Why Do We Celebrate Romantic Love on Valentine’s Day?
The easy answer to the question of whether there’s any connection between romantic love and the origin of Valentine’s Day is that there’s none. The date February 14 had no romantic connotation until Chaucer used this date in one of his poems in the 14th century to suggest romantic love.
“Because this was on Valentine’s Day When every bird comes there to choose its match”.
Chaucer wrote this poem in ‘Parliament of Fowls’ in honor of the first anniversary of the engagement between the fifteen year old Anne of Bohemia and King Richard II of England. It paved the way for the modern celebration of affection on Valentine’s Day.
Celebration and Tradition.
Of course, Valentine’s is an occasion predominantly in Christian and English-speaking countries.
The customs developed in early modern England and spread during the 19th century. During the next two centuries, these customs with other Christian aspects such as the legend of Santa Claus spread to other countries.
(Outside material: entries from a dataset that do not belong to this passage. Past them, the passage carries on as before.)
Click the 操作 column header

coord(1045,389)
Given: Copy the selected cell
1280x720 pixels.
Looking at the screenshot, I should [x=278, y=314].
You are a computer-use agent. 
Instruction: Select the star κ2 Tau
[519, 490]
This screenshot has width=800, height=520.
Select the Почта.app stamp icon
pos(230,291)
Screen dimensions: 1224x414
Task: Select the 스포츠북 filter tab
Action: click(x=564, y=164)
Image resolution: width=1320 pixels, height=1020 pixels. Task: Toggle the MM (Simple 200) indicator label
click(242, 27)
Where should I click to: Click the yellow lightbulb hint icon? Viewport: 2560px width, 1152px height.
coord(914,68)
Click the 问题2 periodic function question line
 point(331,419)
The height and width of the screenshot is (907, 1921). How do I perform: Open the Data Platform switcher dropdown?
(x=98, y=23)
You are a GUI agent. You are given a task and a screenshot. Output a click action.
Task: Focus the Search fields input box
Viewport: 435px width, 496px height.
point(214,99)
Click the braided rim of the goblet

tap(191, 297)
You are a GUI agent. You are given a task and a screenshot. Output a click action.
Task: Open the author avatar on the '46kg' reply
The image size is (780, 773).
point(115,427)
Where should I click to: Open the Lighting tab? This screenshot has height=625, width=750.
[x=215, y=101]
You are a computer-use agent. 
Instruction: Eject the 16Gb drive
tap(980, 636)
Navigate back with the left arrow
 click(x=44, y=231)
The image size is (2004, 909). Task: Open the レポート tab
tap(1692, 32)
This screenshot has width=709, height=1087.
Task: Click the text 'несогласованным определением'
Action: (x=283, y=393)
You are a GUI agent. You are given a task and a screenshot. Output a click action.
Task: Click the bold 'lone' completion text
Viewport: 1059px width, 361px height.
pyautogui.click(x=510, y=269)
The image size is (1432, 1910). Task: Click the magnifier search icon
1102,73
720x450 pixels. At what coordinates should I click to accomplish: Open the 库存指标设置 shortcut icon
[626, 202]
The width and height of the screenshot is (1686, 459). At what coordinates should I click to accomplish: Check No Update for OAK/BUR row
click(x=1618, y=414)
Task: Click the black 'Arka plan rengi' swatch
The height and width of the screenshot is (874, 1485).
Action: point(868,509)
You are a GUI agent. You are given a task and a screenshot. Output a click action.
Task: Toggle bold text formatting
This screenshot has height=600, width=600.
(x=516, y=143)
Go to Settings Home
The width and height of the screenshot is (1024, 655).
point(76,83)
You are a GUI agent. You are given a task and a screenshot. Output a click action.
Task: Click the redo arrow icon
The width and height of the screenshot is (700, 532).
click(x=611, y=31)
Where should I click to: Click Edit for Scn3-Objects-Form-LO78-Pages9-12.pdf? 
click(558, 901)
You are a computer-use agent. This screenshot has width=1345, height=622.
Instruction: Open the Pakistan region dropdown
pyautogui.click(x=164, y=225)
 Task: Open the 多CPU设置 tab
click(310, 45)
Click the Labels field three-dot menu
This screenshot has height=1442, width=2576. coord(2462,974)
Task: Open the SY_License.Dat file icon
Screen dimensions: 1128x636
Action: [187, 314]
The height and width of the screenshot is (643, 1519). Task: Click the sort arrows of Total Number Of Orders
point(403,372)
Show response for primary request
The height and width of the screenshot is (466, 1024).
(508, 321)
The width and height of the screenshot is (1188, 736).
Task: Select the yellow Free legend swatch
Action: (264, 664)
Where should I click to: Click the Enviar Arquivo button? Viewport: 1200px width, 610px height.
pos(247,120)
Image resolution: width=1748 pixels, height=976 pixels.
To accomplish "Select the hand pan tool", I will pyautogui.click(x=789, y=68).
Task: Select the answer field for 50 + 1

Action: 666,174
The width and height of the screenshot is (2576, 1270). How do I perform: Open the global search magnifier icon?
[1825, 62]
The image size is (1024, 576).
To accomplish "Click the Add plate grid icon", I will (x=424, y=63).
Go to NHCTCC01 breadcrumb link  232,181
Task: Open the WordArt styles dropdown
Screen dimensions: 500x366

In India, Bangladesh, and other countries Valentine’s Day celebrations are spread through programs broadcast on commercial television channels such as MTV. Although in some countries including Pakistan, and Saudi Arabia this occasion is not encouraged and in some cases prohibited.
As a Holiday Hallmark:
In recent times Valentine’s has gained the reputation of a Holiday Hallmark because of its commercial significance. Lovers around the globe give one another cards, flowers, sweets, and other gifts as a sign of celebrating their love.